January 9, 2023
My bot, MilkTeaNoGo, placed first in the Fall 2022 CMPUT 455 Student Tournament.
This was a tournament where students were tasked with creating a bot to play NoGo, a game with similar to Go, but with the objective of no capturing, making the strategies different. The tournament was a round robin tournament where each bot played against each other bot. The top 16 bots then played in a single elimination tournament. More information about the assignment is available here.
MilkTeaNoGo won 39 out of 40 games, and all 6 of its matches against the other student teams. In addition, it also won all games against the two test opponents created by the marking team, one was an optimized MCTS-based player, and the other was a mystery opponent. Ranks were seeded from performance against the test opponents, MilkTeaNoGo seeded as rank 1 out of 81.
In this blog post, I will briefly outline the techniques behind the success of MilkTeaNoGo. Hopefully, this will inspire the development of stronger and more interesting bots in future tournaments and provide insight into an efficient NoGo board implementation.
Techniques
Monte Carlo Tree Search (MCTS)
In the context of MCTS, there are two factors that affect its performance: bias and variance. To minimize bias, we need more accurate simulations, I used the Nakade heuristic for this. To minimize variance, we need more simulations which is why an optimized NoGo Board implementation is important.
Optimized NoGo Board Implementation
My optimized board implementation allowed for MilkTeaNoGo to perform around 25000 simulations on an empty board within the allotted time limit of 30 seconds. In contrast, the second place team could perform about 7000 simulations.
Using profiling, it was found that the two most computationally expensive board interactions were the legality check and copying the board.
The legality check involves checking whether the neighbors of a point have liberties. Instead of checking on every move with floodfill (depth first search), it was significantly more efficient to use a disjoint-set data structure that keeps track of the liberties of each point.

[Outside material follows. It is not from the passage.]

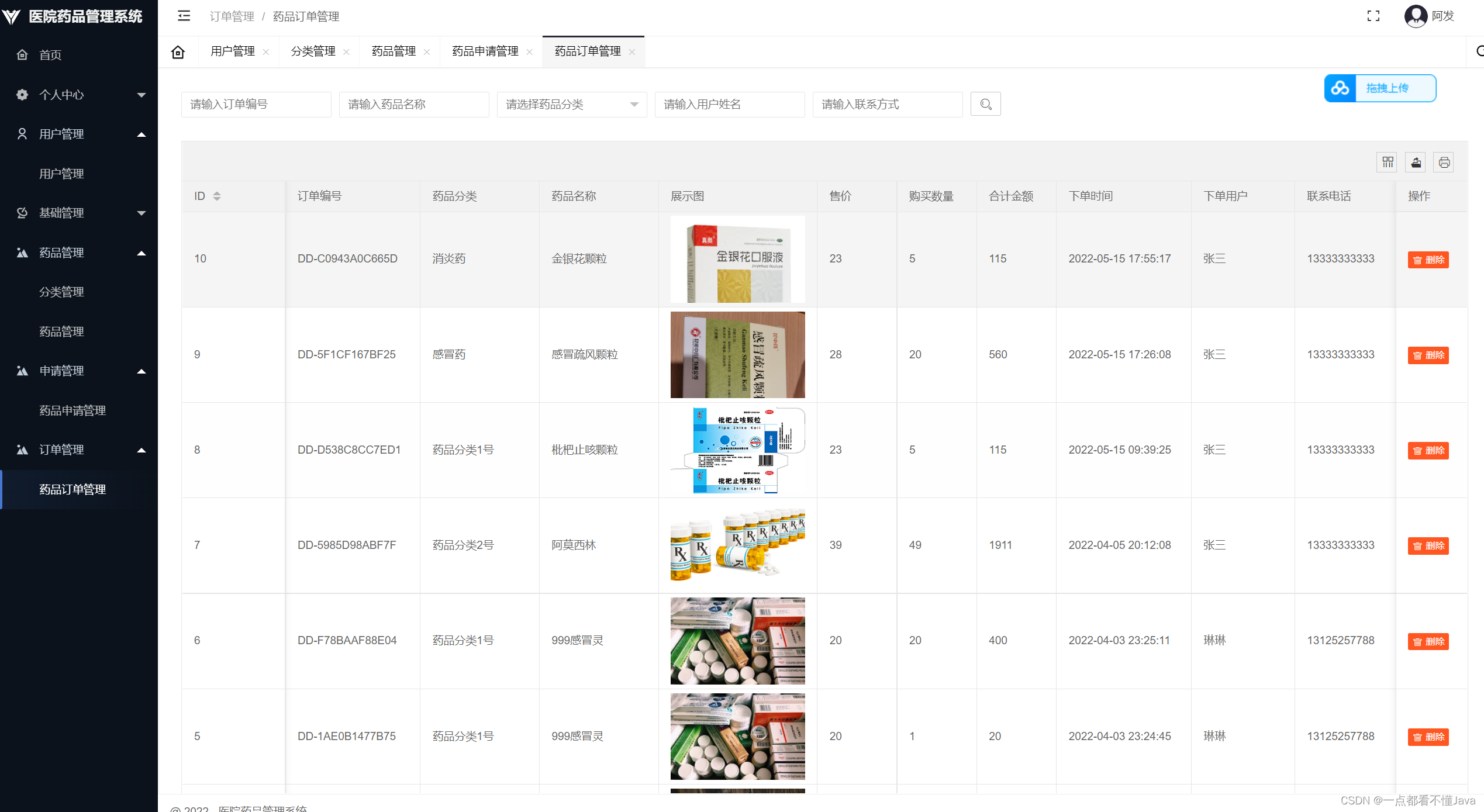Click the home icon in the tab bar
The height and width of the screenshot is (812, 1484).
click(x=178, y=51)
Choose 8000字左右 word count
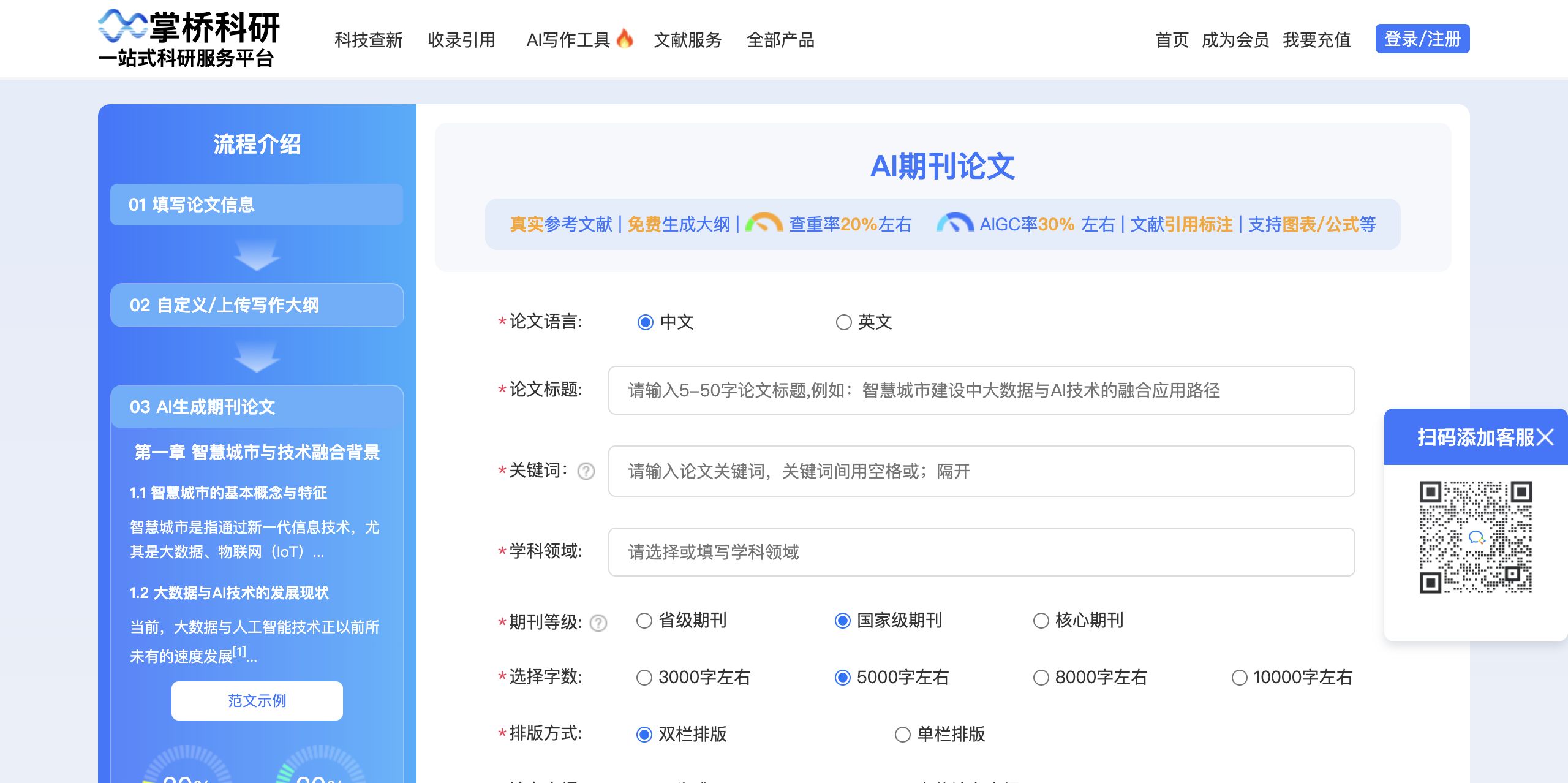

In the simulation step, copying the board was the provided yet inefficient method for resetting the board to its original state. This was addressed by implementing an undo operation using a stack. This reduced the efficiency of the disjoint-set data structure, as path compression was not used since it is inefficient to undo. However, overall this combination was orders of magnitude faster than the original approach.
In addition, if the opponent plays a move that is in our search tree, we reuse the simulation data between turns, allowing us to take advantage of the computation invested in the node from the previous turn.
Heuristics
At first I tried implementing the RAVE heuristic, however, I found that it didn't improve performance.
Inspired by BobNoGo, I implemented the Nakade rollout heuristic. I used the Nakade heuristic for move ordering: moves that my bot could play in but the opponent could not play in were tried only when all other moves were exhausted in simulation. The heuristic does slow down performance from about 41000 simulations. However, the improved accuracy of the simulation makes up for it. With this heuristic, I found increased win rates by about 10% against my faster Upper Confidence Bound bot.
Unit Tests
Unit tests were extremely useful in ensuring that the optimized board was correct. I found a bug where a player was able to place on points it already occupied. I added this test case to the unit tests, later it helped me catch a regression when I accidentally reintroduced the bug.
Performance Tests
It is difficult to know whether one bot is better than another due to
stochasticity. To be able to validate whether changes actually improved bot
performance, I modified the provided play.py
script to run games in parallel
processes using the multiprocessing
package to use all my CPU cores.
I found that my bot's performance improves with time, so in tests I often used a reduced 3 second timeout to play more games to get statistically significant results quickly.
To get results even faster, I did run a few games with reduced board sizes like 5 x 5. I used a 95% confidence interval on win rate in an attempt to make design decisions based on statistical significance rather than random chance.
Moreover, this is especially difficult when the bots are of similar strength. I found that a good work around to measuring performance was to run comparisons against a weaker bot. Generally relative performance can be estimated, where if Bot A wins 90% of the time against the weaker bot, and Bot B wins 80% of the time against the weaker bot, then Bot A is likely stronger than Bot B.
Potential Future Improvements
- Transposition table: NoGo's game tree is a DAG (Direct Acylic Graph) and benefit from using a transposition table, however, I found my implementation did not work well, as the overhead from the DAG decreased performance.
- Opening book: There are only
ceil(n/2) ** 2 + 1
starting positions in a n-sided Go board, we could precompute a large number of simulations for each position, store this data with the solution. This could give simulation based bots an early head start.